Exercise requirements
In the records that follow, locate every line with "page" and extract it.

Pixel coordinate grounding data
+++++

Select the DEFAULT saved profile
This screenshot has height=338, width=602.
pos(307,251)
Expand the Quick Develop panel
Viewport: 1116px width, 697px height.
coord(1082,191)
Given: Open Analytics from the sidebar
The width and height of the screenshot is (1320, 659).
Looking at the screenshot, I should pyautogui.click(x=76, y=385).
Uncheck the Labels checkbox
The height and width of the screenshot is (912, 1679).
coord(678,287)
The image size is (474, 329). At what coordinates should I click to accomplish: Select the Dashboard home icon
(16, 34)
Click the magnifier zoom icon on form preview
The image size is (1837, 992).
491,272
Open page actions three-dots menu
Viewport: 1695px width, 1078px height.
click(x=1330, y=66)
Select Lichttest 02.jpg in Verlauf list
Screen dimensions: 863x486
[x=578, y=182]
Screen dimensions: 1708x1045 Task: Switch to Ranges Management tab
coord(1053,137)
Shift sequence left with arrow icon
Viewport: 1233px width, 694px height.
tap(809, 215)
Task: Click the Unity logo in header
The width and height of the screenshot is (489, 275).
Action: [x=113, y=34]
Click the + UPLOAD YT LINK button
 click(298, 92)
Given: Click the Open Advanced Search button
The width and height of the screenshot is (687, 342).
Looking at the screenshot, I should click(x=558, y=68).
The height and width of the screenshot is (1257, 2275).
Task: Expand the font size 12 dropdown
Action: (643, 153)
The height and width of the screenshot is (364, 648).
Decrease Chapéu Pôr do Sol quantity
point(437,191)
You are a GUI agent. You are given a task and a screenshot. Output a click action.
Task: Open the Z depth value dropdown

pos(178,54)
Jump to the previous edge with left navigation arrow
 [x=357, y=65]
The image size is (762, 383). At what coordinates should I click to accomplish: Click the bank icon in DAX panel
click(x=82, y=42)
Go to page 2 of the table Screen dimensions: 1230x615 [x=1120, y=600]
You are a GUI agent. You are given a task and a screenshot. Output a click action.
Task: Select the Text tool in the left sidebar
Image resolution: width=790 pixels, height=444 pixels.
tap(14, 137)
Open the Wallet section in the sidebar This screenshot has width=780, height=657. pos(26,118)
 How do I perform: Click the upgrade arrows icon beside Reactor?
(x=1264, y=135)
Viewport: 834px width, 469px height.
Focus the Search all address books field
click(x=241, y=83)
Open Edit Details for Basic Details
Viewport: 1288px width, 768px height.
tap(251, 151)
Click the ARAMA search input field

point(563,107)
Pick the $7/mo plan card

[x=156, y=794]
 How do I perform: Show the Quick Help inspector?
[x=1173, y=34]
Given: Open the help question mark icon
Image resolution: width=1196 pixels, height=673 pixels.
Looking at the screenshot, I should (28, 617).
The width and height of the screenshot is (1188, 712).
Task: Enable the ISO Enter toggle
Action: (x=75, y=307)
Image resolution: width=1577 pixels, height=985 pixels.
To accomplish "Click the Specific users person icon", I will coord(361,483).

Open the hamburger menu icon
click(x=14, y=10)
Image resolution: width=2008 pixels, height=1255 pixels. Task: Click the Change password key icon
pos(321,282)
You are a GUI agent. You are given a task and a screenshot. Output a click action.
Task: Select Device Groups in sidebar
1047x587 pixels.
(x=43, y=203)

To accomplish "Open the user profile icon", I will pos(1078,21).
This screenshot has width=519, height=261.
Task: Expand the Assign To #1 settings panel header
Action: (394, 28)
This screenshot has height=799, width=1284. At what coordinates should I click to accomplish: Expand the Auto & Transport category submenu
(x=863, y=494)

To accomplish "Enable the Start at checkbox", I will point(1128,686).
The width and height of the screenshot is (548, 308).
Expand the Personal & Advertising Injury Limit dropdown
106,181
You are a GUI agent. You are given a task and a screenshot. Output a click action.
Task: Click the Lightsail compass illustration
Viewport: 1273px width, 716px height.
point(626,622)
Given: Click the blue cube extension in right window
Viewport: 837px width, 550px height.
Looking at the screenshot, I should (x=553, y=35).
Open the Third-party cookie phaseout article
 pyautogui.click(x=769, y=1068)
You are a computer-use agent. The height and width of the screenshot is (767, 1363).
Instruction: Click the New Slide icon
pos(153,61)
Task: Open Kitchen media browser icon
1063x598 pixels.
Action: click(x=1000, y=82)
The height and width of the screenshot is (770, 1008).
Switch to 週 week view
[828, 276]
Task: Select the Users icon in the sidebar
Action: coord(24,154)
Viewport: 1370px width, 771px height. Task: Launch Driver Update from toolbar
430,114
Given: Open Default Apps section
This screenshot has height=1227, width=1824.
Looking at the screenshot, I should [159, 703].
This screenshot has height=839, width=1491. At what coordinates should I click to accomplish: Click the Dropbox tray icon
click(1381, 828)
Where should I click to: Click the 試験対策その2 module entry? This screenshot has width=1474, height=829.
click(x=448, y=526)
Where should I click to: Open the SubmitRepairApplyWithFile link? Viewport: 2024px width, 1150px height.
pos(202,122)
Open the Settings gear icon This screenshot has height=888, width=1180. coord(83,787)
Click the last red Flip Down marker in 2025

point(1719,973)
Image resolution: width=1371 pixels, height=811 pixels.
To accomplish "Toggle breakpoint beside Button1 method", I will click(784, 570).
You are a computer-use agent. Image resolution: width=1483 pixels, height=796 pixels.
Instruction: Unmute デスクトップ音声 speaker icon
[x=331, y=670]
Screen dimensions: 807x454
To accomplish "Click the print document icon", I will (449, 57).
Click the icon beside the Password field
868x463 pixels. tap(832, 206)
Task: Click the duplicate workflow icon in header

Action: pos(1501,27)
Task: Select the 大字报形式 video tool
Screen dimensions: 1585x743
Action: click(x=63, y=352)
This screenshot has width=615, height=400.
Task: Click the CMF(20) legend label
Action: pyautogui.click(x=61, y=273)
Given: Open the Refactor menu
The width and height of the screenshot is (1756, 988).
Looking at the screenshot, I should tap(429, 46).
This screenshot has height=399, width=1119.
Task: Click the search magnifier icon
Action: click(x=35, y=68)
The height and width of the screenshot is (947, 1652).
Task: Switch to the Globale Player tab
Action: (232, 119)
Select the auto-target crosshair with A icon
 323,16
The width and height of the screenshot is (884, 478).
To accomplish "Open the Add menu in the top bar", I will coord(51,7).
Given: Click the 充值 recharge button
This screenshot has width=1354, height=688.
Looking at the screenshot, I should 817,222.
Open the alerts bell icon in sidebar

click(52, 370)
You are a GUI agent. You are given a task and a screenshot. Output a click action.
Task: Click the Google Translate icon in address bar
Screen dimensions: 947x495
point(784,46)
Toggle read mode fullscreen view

+++++

Solved exercise
Open page actions three-dots menu
Go to page 2 of the table Screen dimensions: 1230x615 [x=1120, y=600]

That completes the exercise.